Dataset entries
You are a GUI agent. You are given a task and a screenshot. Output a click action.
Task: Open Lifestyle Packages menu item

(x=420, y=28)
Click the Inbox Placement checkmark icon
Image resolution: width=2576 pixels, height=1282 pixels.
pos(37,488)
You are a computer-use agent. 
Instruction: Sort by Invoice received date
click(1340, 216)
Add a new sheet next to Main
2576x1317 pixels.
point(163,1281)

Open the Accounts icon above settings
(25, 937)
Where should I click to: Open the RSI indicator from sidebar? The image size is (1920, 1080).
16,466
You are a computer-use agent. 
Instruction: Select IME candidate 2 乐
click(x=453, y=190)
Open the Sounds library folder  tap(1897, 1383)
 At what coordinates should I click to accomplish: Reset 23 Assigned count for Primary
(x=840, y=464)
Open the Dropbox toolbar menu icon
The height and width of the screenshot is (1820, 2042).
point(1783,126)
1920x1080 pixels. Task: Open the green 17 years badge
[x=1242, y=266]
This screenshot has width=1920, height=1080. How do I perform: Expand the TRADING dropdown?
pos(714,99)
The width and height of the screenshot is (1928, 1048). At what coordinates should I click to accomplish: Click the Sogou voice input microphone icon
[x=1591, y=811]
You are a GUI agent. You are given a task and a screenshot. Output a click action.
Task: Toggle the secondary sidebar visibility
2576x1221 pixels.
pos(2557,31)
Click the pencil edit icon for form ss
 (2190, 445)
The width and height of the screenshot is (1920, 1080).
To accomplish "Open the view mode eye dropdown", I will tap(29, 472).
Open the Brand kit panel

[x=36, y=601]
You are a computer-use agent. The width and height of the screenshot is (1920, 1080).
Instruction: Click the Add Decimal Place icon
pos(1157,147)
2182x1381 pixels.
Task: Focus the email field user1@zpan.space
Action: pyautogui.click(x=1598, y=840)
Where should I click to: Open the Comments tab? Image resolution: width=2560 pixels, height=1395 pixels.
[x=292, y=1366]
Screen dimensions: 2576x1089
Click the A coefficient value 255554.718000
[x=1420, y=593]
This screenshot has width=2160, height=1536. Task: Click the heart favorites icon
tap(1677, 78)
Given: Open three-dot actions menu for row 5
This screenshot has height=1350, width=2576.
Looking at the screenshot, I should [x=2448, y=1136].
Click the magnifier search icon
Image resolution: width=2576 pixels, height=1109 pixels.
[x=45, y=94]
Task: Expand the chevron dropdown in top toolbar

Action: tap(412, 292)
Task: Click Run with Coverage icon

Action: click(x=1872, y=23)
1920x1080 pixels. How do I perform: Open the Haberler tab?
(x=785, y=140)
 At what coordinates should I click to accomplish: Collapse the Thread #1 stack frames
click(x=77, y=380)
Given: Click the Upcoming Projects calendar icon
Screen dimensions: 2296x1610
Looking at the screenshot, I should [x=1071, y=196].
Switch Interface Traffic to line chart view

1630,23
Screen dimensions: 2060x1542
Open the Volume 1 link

● Exercise details: Starting at the line that contains "This screenshot has width=2160, height=1536.", reproduce each line through the end of the records exactly, both ends included.

● Result of this task:
This screenshot has width=2160, height=1536. Task: Click the heart favorites icon
tap(1677, 78)
Given: Open three-dot actions menu for row 5
This screenshot has height=1350, width=2576.
Looking at the screenshot, I should [x=2448, y=1136].
Click the magnifier search icon
Image resolution: width=2576 pixels, height=1109 pixels.
[x=45, y=94]
Task: Expand the chevron dropdown in top toolbar

Action: tap(412, 292)
Task: Click Run with Coverage icon

Action: click(x=1872, y=23)
1920x1080 pixels. How do I perform: Open the Haberler tab?
(x=785, y=140)
 At what coordinates should I click to accomplish: Collapse the Thread #1 stack frames
click(x=77, y=380)
Given: Click the Upcoming Projects calendar icon
Screen dimensions: 2296x1610
Looking at the screenshot, I should [x=1071, y=196].
Switch Interface Traffic to line chart view

1630,23
Screen dimensions: 2060x1542
Open the Volume 1 link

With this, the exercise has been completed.